Supreme Court of Mississippi, Division A
May 23, 1938
181 So. 325 (Miss. 1938)

Opinion

No. 33179.

May 23, 1938.

1. FORCIBLE ENTRY AND DETAINER.

Under statute prescribing form for complaint in unlawful entry and detainer proceeding on filing of which cause is at issue without further pleading, pleas, replications, rejoinders, surrejoinders, and demurrers were improper (Code 1930, section 3458).

2. APPEAL AND ERROR.

In unlawful entry and detainer action which was commenced in county court, error in pleadings following filing of complaint did not affect judgment where case was tried on merits on evidence that would have been proper and necessary had pleadings been in accord with statute (Code 1930, sections 693, 696, 3458).
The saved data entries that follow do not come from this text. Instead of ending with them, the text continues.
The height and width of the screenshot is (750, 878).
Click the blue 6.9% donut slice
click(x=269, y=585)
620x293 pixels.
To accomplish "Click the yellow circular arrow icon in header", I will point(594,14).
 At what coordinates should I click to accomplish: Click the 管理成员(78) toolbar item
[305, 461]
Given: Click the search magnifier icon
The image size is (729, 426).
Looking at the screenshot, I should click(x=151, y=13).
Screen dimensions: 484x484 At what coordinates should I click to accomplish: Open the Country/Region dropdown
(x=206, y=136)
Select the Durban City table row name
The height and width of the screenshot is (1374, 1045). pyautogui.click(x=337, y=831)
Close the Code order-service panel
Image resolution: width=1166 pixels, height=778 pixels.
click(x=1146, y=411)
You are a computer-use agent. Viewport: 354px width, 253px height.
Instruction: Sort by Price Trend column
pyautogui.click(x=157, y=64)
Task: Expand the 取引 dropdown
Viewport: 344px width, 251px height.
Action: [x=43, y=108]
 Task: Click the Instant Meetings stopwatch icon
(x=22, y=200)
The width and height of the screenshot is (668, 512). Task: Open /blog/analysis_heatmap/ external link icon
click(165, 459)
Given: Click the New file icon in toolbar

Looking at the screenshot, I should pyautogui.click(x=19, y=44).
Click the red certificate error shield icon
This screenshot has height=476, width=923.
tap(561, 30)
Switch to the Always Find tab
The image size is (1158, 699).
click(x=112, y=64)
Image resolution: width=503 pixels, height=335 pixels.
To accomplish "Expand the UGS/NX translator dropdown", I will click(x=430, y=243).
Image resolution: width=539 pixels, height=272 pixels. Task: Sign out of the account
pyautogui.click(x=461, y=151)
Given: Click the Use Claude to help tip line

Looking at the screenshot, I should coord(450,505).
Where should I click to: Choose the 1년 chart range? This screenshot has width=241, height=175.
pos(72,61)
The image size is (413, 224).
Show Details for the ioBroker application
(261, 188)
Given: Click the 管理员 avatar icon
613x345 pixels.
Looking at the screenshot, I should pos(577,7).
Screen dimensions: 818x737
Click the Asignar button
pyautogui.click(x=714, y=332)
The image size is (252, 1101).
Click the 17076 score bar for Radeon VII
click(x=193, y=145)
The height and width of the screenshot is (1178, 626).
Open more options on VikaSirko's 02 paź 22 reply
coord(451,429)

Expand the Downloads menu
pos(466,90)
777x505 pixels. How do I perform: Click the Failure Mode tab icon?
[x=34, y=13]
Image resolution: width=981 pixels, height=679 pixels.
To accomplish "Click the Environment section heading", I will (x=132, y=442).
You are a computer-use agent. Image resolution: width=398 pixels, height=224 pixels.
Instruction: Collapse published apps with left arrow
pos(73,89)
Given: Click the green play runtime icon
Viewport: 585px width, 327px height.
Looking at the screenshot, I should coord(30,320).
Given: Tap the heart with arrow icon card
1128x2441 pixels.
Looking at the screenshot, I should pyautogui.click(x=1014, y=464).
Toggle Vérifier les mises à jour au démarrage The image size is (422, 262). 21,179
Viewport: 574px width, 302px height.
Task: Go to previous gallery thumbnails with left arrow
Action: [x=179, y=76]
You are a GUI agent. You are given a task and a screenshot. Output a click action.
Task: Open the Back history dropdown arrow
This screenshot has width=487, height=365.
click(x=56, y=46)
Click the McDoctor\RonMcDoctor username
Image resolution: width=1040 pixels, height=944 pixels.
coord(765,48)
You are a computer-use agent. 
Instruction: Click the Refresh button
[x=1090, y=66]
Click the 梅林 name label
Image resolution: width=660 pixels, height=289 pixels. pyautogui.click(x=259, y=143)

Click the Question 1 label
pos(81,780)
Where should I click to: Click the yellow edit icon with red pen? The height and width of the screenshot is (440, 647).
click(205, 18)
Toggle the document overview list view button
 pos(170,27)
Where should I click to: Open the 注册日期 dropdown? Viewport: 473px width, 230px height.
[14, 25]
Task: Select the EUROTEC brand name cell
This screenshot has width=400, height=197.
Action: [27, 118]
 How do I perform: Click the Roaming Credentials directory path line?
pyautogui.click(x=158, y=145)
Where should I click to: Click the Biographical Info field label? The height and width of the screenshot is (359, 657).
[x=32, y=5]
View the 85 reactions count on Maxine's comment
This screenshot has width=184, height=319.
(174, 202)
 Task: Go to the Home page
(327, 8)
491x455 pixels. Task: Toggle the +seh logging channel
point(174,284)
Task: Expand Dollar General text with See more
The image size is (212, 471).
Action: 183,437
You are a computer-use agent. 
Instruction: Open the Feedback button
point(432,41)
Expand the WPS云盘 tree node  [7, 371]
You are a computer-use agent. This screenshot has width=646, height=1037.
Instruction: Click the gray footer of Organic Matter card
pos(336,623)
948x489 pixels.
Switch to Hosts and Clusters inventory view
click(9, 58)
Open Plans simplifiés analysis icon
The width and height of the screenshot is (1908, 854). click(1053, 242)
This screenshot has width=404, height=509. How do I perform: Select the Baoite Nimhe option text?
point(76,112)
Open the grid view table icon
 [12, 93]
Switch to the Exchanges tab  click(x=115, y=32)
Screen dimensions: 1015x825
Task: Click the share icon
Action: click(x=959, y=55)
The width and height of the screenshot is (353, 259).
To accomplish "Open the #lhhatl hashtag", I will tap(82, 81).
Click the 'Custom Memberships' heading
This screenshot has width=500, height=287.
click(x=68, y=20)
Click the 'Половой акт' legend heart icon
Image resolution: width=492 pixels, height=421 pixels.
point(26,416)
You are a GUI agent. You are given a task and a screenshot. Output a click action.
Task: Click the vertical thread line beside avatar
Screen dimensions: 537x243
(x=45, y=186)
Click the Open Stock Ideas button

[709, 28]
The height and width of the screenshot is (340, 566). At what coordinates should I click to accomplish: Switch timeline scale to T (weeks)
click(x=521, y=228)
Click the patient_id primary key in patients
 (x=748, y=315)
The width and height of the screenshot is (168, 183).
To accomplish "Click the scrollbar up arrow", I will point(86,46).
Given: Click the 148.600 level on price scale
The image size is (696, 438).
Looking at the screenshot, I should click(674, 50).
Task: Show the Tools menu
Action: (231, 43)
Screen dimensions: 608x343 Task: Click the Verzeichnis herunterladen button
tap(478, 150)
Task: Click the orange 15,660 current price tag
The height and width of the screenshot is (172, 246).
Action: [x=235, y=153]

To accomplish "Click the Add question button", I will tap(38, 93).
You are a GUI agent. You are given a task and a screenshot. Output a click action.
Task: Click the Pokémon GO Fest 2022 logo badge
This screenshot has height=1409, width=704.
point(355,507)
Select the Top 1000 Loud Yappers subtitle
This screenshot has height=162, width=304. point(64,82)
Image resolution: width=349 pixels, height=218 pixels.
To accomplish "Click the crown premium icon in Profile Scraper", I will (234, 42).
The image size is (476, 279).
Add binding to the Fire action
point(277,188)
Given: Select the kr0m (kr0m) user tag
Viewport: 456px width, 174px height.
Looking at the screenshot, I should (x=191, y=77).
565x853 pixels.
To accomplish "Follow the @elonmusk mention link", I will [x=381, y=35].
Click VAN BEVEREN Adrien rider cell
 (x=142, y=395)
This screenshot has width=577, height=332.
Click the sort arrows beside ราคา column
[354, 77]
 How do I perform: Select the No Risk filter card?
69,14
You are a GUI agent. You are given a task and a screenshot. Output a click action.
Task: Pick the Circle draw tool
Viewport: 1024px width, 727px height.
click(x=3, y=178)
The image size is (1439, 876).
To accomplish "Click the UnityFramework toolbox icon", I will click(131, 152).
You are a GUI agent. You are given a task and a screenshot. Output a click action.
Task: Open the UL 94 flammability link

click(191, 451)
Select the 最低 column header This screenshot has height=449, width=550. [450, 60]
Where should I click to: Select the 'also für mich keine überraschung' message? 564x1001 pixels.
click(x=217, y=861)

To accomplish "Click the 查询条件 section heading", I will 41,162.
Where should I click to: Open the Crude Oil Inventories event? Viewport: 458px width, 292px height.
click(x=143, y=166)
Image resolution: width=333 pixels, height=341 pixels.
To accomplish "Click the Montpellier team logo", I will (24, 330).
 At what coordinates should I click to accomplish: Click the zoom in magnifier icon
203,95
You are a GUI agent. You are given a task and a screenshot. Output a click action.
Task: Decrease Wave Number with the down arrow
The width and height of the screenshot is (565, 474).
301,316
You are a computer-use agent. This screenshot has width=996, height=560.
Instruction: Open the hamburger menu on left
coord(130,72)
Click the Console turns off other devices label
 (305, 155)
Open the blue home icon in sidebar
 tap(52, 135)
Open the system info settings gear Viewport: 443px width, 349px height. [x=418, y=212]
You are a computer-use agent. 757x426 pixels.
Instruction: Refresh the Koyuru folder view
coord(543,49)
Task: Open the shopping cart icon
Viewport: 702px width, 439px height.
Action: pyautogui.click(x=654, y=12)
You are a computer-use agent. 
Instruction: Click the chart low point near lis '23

3. FORCIBLE ENTRY AND DETAINER.

Unlawful entry and detainer actions may be brought only by persons authorized so to do by statute (Code 1930, section 3456).

4. FORCIBLE ENTRY AND DETAINER.

A purchaser of land at mortgage foreclosure sale was not within the classes designated in statute as authorized to maintain unlawful entry and detainer action against person in possession claiming fee-simple title by parol gift followed by adverse possession for required period (Code 1930, section 3456).

APPEAL from the circuit court of Harrison county; HON.W.A. WHITE, Judge.

W.L. Guice and J.D. Stennis, Jr., both of Biloxi, for appellant.

We respectfully submit to the court that the trial court committed manifest error in admitting the testimony of the defendants, F.W. Elmer, Jr., and Mrs. F.W. Elmer, Jr., over the objection of counsel for the plaintiff where said testimony attempts to prove adverse occupancy against F.W. Elmer, Sr., through whom said parties claimed title by virtue of a verbal promise of the said F.W. Elmer, Sr., deceased, of a gift of the property involved in this litigation, and by permitting said witnesses to testify with reference to their claim against the estate of said deceased person. Here are two persons attempting by their testimony to prove adverse possession of a piece of property alleged to have been by parole gift during the lifetime of the donor given to one of said persons, who is the wife of the other, and whose father-in-law and father respectively was the alleged donor. This adverse possession is attempted to be proven by said witnesses to defeat the right of possession of the appellant who had foreclosed the mortgage or deed of trust solemnly executed by this husband of the alleged donee and his sisters, who were tenants in common with him of his father's (the donor's) estate.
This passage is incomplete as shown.